25 Nov 2024 16:30 CET

Issuer

Sparebanken Sør Boligkreditt

Reference is made to the stock exchange notice of 28 August 2024 by Sparebanken
Vest and Sparebanken Sør regarding the approval by the Board of Directors of the
banks of a merger plan, as well as stock exchange notice of 2 October 2024
regarding the unanimous approval of the merger by the bank’s general meetings.

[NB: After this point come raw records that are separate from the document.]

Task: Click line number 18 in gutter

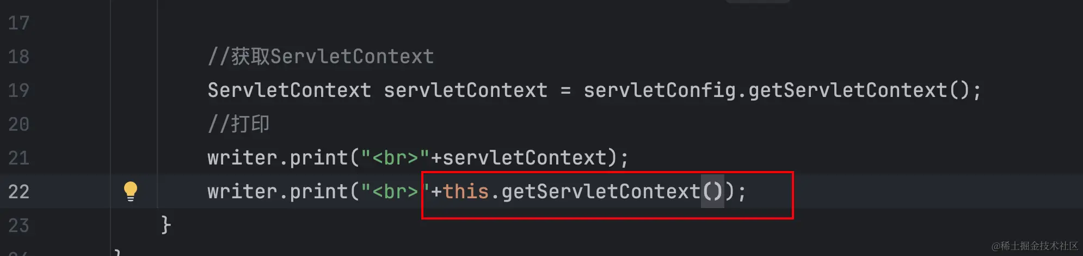Action: tap(19, 57)
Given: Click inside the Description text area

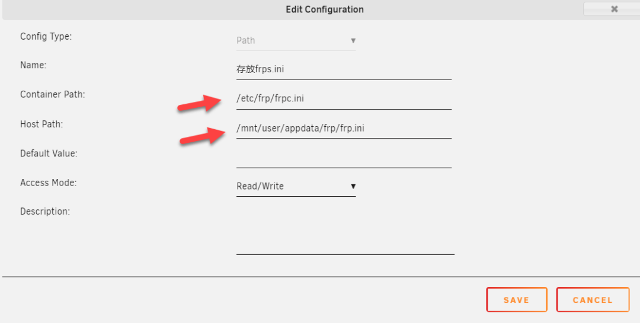Looking at the screenshot, I should click(x=345, y=231).
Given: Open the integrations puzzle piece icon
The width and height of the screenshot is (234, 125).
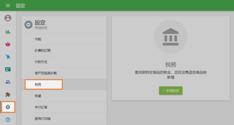Looking at the screenshot, I should pyautogui.click(x=8, y=94).
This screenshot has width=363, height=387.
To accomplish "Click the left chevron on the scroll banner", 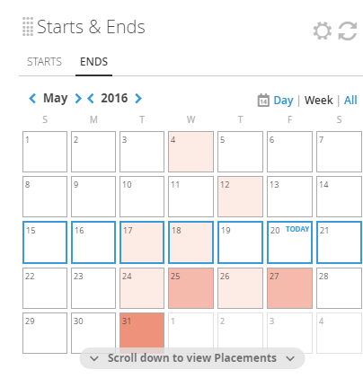I will click(x=94, y=358).
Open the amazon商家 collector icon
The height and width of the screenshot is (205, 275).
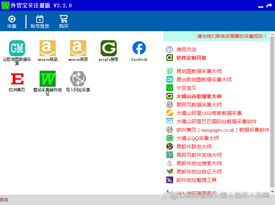(78, 49)
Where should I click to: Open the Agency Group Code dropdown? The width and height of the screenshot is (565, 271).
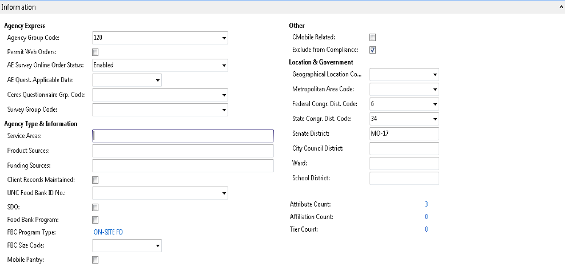click(224, 38)
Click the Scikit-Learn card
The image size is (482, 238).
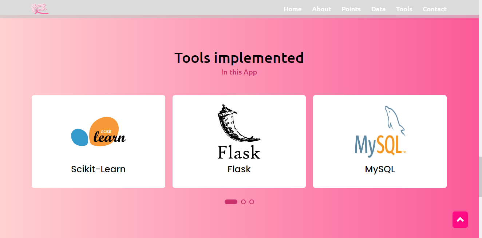[x=98, y=141]
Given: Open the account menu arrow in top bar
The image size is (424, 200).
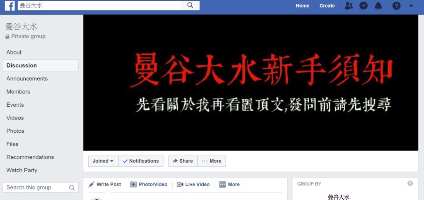Looking at the screenshot, I should 411,6.
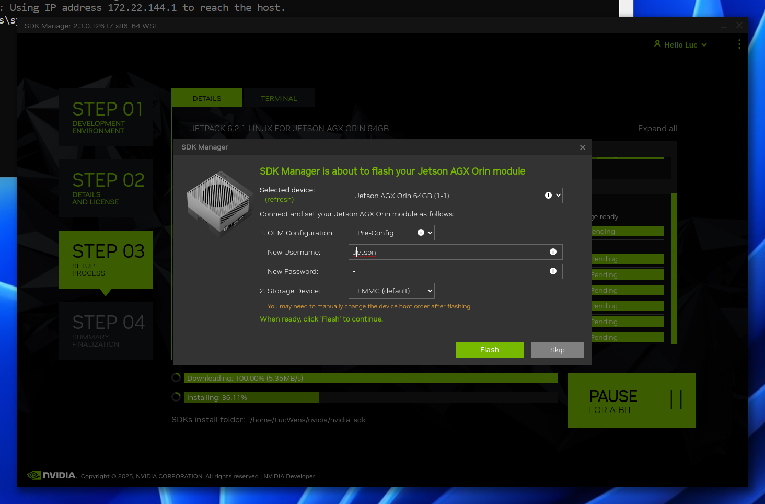
Task: Click the Skip button
Action: [557, 350]
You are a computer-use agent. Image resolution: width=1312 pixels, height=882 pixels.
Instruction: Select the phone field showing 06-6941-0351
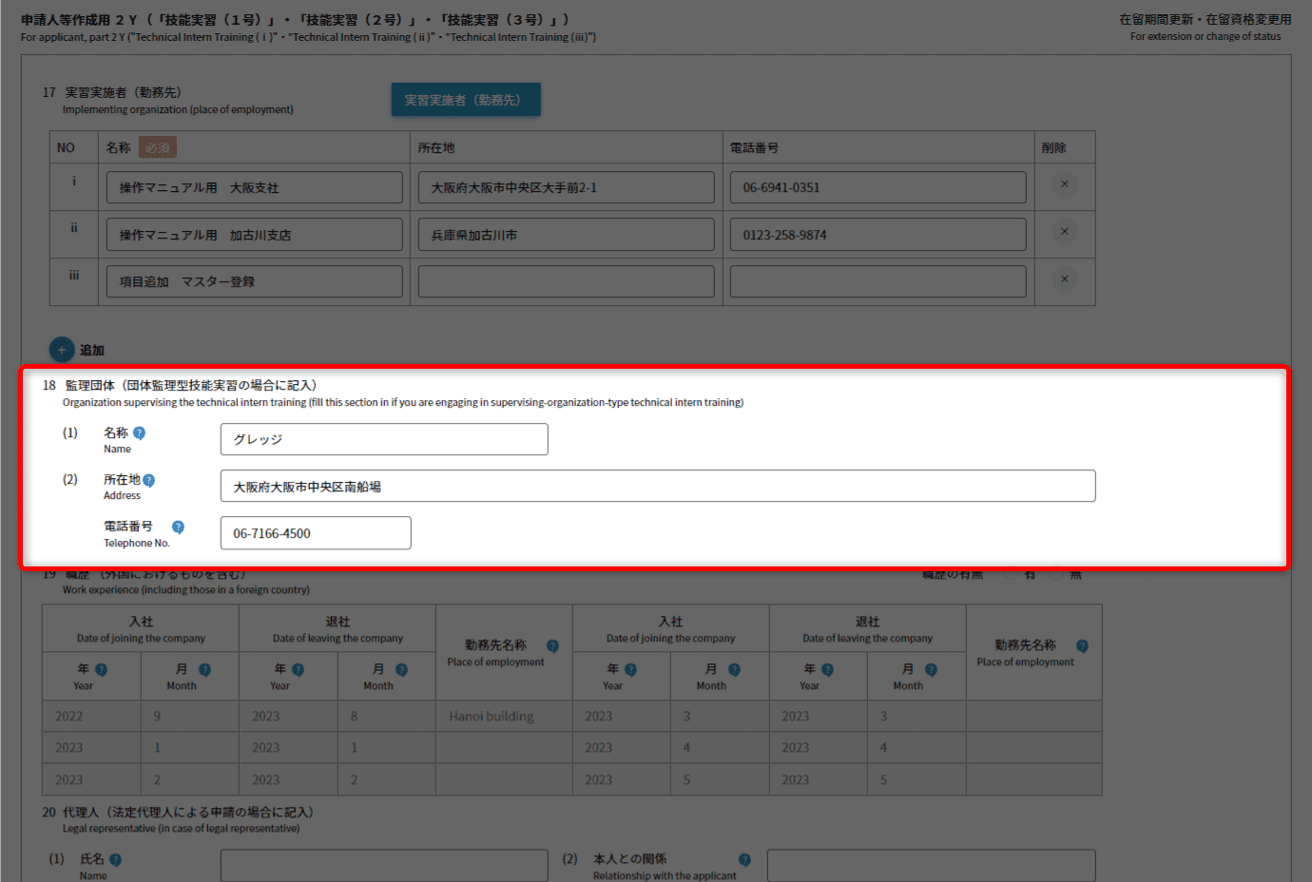pos(878,187)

As a result of the merger between the banks, it is considered appropriate to
also merge the bank’s respective wholly owned mortgage credit institutions,
Sparebanken Vest Boligkreditt AS and Sparebanken Sør Boligkreditt AS. The
purpose is to simplify the corporate legal structure of the Sparebanken Vest
group of companies following the merger between the parent banks, and thereby
strengthen corporate governance, reduce administrative complexity, and increase
efficiency.

On this basis, the boards of Sparebanken Vest Boligkreditt AS and Sparebanken
Sør Boligkreditt AS have today adopted a plan for the merger of the companies
(the Merger Plan). Sparebanken Vest Boligkreditt AS is the acquiring company in
the merger (the Merger), which means that Sparebanken Sør Boligkreditt AS's
assets, rights and liabilities, including the company's security interests, will
be transferred to Sparebanken Vest Boligkreditt AS upon completion of the
merger.

As a merger consideration, the shareholder in Sparebanken Sør Boligkreditt AS
will receive 56.94308 shares in Sparebanken Vest Boligkreditt AS for each share
owned in Sparebanken Sør Boligkreditt AS.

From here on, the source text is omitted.